2023 Edition

これからの日本のために

 映像は人々の感性に直接語りかけ、そして、メディアを通じ多くの人々に同時に届きます。だからこそ、地域が疲弊し、しかしながらそこには確かに残る“地域の魅力”を活用して、観光客を誘致し蘇らせる、リジェネラティブ(再生)には、映像の力が必要です。

 観光映像はこのような日本の再生のために活用すべきツールです。今も全国津々浦々で観光映像が制作され、私たちに地域の魅力を伝えてくれます。しかし、この映像の作り方、使い方にはまだまだ改善の余地があります。新型コロナウイルスの拡大が始まる前、全国で広がる観光の投資の中で、多くの観光映像が制作されましたが、一方で問題のある映像も多く生まれました。それは観光映像が、商業CMとも映画とも違う、一つの確立すべきジャンルであるにもかかわらず、観光映像を専門とする映像作家が少ないからです。事実、諸外国にはフランスやスペインといった、観光で生きることを選んできた国があり、それらの国では観光映像のあり方は数十年にわたって議論されてきました。日本が観光で生きていくことを決めた国となった今、観光先進国から観光映像のあり方を学び、同時に国内の映像作家を観光業界をあげて育成する必要があります

 日本国際観光映像祭(JWTFF)は、このような背景から2019年から始まった映像祭です。2020年に、UNWTO(国連世界観光機関)が認定する国際観光映像祭ネットワークCIFFTに正式加盟し、アジア唯一の構成映像祭として、日本の映像だけではなく、アジアの観光映像を世界に紹介する役割も期待されています。本映像祭では、日本の優れた観光映像を表彰するとともに、世界から届いた最先端の観光映像を紹介してきました。

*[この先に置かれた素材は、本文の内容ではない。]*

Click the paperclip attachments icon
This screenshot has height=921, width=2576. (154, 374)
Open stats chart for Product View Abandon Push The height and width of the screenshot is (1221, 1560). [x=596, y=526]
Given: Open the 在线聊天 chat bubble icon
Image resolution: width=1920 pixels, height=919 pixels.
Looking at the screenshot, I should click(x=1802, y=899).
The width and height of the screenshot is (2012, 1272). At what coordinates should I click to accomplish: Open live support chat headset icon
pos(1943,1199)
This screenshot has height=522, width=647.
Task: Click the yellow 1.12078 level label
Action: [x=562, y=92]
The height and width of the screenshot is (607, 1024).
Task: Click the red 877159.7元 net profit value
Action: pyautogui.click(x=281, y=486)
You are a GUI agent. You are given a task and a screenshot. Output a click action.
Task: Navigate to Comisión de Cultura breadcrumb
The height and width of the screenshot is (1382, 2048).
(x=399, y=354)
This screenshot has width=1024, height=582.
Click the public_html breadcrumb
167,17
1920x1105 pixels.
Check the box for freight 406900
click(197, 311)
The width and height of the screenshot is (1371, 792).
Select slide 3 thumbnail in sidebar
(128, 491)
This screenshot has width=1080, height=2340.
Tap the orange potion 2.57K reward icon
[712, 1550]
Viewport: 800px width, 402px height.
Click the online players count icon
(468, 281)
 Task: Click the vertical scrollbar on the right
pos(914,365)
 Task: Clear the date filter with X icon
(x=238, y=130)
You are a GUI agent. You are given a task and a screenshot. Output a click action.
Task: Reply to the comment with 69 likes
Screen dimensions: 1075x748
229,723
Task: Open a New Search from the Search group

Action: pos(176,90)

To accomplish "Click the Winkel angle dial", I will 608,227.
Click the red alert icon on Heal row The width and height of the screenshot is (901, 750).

 今年の第5回日本国際観光映像祭は、滋賀県大津市堅田地区を中心に琵琶湖で開催します。

テーマは「水との暮らし、祈りの空間へ」です。

 新型コロナウイルス拡大の時代を経て、これからの日本の観光のあるべき姿を考える時に、滋賀県から学ぶことは多くあります。映像祭では開催地、滋賀県の地域のストーリーを見出し、それを世界に届ける企画も行います。